Records for this task>
● ● ● ●
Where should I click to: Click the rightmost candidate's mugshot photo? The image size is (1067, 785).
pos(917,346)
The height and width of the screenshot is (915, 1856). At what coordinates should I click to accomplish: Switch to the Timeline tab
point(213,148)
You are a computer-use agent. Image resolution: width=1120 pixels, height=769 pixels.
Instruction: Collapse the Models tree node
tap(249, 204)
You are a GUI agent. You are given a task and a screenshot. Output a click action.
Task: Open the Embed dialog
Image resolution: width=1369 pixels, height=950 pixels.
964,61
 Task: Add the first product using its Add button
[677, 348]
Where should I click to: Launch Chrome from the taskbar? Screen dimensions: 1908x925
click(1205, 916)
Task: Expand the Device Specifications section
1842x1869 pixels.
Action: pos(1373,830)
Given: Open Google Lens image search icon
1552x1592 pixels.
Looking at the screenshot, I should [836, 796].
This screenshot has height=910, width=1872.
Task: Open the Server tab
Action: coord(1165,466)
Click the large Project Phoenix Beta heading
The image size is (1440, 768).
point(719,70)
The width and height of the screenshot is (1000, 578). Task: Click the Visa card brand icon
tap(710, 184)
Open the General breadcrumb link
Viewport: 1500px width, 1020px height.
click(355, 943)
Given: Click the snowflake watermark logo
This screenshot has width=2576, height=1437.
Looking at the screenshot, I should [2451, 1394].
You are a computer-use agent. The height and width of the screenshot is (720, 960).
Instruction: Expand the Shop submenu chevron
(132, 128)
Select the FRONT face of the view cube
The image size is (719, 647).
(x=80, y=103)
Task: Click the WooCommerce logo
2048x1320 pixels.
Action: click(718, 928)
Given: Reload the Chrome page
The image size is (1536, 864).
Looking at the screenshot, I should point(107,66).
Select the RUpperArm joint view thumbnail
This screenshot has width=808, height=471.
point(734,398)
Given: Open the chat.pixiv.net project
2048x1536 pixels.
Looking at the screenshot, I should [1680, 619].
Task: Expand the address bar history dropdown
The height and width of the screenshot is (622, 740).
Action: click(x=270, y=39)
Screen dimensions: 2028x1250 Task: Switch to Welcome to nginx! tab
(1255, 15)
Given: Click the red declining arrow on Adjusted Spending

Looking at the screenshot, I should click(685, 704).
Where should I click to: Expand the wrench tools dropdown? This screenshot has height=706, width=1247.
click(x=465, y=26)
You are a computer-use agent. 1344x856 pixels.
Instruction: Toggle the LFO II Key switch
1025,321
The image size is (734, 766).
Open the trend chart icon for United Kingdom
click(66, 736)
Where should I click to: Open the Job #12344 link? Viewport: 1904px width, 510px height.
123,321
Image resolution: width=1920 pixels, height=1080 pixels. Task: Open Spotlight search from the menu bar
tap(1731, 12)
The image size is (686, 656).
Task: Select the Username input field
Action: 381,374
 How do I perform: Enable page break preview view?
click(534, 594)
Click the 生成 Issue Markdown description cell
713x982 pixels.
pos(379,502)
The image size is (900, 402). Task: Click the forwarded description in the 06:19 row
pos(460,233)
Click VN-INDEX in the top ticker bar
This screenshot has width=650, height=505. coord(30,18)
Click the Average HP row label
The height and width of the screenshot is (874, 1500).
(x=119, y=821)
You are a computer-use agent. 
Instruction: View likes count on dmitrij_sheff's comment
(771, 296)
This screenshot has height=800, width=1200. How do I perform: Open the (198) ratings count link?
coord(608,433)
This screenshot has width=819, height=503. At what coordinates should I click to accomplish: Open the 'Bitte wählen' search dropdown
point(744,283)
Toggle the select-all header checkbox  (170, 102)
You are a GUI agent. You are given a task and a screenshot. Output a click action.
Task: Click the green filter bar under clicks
● ● ● ●
Retype the rows above verbatim, starting at the line that contains "Given: Open Google Lens image search icon" and ending at the line that contains "click(355, 943)".

Given: Open Google Lens image search icon
1552x1592 pixels.
Looking at the screenshot, I should [836, 796].
This screenshot has height=910, width=1872.
Task: Open the Server tab
Action: coord(1165,466)
Click the large Project Phoenix Beta heading
The image size is (1440, 768).
point(719,70)
The width and height of the screenshot is (1000, 578). Task: Click the Visa card brand icon
tap(710, 184)
Open the General breadcrumb link
Viewport: 1500px width, 1020px height.
click(355, 943)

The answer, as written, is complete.